> **Required action**:
Write the next part of the court passage below on browsewrap, clickwrap, scrollwrap and sign-in wrap agreements, picking up after its final citation.

> **Reading passage**:
Segment Open
3 (Nguyen).) ‘ “Thus, ‘by visiting the website—something that the user has already done—the user agrees to the Terms of Use not listed on the site itself but available only by clicking a hyperlink.’ ” ’ (Long, at p. 862, quoting Nguyen, at p. 1176.)” (Blizzard Entertainment, Inc., supra, 76 Cal.App.5th at p. 945.) A “ ‘ “ ‘clickwrap’ agreement is one in which an internet user accepts a website’s terms of use by clicking an ‘I agree’ or ‘I accept’ button, with a link to the agreement readily available.” ’ ” (Blizzard Entertainment, Inc., supra, 76 Cal.App.5th at p. 945, quoting Sellers, supra, 73 Cal.App.5th at p. 463.) “ ‘ “A ‘scrollwrap’ agreement is like a ‘clickwrap,’ but the user is presented with the entire agreement and must physically scroll to the bottom of it to find the ‘I agree’ or ‘I accept’ button. . . .” ’ ” (Blizzard Entertainment, Inc., supra, 76 Cal.App.5th at p. 945, quoting Sellers, supra, 73 Cal.App.5th at pp. 463–464.) “Finally, a ‘sign-in wrap’ agreement is a ‘blend’ or ‘ “hybrid” ’ of browsewrap and clickwrap agreements. (Colgate v. JUUL Labs, Inc. (N.D.Cal. 2019) 402 F.Supp.3d 728, 763.) ‘ “ ‘Sign-in-wrap’ agreements are those in which a user signs up to use an internet product or service, and the sign-up screen states that acceptance of a separate agreement is required before the user can access the service. While a link to the separate agreement is provided, users are not required to indicate that they have read the agreement’s terms before signing up.” [Citations.] Instead, “the website is designed so that a user is notified of the existence and applicability of the site’s ‘terms of use’ [usually by a textual notice] when proceeding through the website’s sign-in or login process.” ’ ” (Blizzard Entertainment, Inc., supra, 76 Cal.App.5th at pp. 945–946, quoting Sellers, supra, 73 Cal.App.5th at p. 464.)
Segment Closed
> **Listed entries**:
Segment Open
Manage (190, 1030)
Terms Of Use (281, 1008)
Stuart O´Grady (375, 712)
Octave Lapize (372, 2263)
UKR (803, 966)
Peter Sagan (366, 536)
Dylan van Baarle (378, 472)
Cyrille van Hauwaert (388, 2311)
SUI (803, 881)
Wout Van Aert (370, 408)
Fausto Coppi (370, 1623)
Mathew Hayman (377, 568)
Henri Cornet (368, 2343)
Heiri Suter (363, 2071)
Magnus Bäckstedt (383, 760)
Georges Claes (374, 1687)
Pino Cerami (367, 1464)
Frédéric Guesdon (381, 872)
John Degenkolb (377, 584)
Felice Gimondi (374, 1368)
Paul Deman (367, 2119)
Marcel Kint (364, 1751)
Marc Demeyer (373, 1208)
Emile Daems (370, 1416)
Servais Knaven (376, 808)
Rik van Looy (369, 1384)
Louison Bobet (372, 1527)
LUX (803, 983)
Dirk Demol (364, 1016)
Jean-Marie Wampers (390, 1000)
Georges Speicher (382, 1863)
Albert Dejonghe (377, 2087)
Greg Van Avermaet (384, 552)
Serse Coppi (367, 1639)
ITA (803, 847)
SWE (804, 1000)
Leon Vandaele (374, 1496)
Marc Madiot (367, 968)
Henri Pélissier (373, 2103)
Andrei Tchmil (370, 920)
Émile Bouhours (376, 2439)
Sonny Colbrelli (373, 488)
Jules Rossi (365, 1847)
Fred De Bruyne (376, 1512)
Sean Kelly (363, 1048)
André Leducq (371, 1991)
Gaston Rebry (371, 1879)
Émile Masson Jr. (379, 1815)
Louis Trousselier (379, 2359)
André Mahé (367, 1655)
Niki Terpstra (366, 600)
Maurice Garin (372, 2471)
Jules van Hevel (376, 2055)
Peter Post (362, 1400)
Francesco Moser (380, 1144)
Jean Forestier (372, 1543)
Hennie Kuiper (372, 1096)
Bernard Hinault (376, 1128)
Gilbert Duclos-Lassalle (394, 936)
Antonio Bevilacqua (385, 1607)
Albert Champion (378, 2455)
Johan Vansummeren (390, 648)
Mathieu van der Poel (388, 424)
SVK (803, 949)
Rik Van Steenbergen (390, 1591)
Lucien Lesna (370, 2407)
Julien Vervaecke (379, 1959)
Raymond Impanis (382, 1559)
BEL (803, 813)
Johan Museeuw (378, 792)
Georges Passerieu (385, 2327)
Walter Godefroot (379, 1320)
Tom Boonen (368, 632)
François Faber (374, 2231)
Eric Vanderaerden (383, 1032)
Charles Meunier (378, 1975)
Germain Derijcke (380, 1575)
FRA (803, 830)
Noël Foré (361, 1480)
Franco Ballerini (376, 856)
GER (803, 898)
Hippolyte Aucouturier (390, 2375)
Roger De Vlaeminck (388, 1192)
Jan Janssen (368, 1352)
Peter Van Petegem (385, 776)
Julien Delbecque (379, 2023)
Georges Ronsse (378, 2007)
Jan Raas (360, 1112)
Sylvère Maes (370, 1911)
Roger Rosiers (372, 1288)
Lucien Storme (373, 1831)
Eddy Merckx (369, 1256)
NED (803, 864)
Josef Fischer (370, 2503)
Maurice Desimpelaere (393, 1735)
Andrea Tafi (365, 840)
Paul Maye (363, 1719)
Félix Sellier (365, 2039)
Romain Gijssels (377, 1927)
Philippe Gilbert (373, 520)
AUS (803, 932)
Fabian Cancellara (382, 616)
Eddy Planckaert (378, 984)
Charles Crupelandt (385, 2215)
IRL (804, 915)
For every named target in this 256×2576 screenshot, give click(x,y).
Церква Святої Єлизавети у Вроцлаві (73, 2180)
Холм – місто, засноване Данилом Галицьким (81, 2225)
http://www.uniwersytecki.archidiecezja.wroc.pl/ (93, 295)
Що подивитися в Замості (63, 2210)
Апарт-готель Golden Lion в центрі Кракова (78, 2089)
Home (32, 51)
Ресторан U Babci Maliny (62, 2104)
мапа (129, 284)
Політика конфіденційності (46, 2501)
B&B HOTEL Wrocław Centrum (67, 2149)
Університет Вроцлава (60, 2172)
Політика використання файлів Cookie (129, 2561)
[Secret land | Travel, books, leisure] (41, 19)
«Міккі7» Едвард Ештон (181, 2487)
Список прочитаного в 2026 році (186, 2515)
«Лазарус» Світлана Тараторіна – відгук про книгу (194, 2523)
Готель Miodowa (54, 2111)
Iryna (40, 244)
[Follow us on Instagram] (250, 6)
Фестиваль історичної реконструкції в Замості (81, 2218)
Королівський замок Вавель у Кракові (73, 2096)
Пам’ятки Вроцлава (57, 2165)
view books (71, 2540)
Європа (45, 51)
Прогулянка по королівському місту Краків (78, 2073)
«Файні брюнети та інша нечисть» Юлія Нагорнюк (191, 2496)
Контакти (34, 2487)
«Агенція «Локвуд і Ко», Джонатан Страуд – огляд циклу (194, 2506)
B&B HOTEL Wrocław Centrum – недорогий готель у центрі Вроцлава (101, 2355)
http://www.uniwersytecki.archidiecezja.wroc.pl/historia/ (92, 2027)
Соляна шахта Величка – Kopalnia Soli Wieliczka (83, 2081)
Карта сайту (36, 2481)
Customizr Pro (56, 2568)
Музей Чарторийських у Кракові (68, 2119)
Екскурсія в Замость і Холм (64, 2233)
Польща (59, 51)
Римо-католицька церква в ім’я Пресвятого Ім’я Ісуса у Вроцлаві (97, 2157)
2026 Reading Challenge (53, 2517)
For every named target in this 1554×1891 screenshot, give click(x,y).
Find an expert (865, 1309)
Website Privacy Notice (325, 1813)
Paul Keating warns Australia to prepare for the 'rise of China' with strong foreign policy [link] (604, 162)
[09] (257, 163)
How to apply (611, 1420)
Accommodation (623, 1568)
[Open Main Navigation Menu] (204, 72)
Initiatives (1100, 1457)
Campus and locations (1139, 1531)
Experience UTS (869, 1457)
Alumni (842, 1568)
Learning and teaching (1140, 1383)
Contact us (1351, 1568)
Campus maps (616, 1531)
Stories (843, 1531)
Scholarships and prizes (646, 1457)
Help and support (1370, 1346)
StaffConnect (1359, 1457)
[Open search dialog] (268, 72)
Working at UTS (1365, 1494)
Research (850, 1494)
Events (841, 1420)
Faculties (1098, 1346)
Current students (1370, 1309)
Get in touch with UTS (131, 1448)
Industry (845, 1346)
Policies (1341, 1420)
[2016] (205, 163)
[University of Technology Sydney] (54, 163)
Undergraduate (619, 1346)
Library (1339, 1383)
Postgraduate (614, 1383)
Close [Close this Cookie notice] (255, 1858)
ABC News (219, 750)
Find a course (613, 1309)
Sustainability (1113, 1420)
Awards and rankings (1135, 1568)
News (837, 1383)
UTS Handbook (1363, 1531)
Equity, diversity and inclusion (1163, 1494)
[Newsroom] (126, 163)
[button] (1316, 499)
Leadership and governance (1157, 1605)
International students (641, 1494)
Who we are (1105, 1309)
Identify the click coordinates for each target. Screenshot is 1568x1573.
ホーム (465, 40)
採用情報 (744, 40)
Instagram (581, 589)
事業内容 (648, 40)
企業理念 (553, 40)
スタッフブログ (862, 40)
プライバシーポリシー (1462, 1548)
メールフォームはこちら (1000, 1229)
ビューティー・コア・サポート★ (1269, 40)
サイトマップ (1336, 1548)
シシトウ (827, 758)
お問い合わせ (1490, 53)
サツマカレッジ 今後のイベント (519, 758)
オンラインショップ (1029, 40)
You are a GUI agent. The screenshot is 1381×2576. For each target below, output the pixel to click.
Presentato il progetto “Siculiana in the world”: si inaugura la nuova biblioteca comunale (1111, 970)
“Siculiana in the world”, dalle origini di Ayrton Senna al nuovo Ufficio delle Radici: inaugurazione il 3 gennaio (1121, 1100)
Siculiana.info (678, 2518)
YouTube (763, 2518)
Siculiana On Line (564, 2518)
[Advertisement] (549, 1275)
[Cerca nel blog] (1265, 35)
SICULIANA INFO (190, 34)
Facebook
Segment Closed
> **Final answer**:
4 Courts typically enforce clickwrap transactions. (Chabolla v. ClassPass Inc. (9th Cir. 2025) 129 F.4th 1147, 1154 (Chabolla); see Blizzard Entertainment, Inc., supra, 76 Cal.App.5th at p. 946 [observing federal courts generally find “scrollwrap and clickwrap agreements to be enforceable”].) On the other hand, courts typically decline to enforce browsewrap transactions, in which a website claims that the user has agreed to its terms of use merely by browsing its site. (Blizzard Entertainment, Inc., at p. 946; Chabolla, at p. 1154.) Sign-in wrap transactions exist “somewhere in the middle: the website provides a link to terms of use and indicates that some action may bind the user but does not require that the user actually review those terms.” (Chabolla, supra, 129 F.4th at p.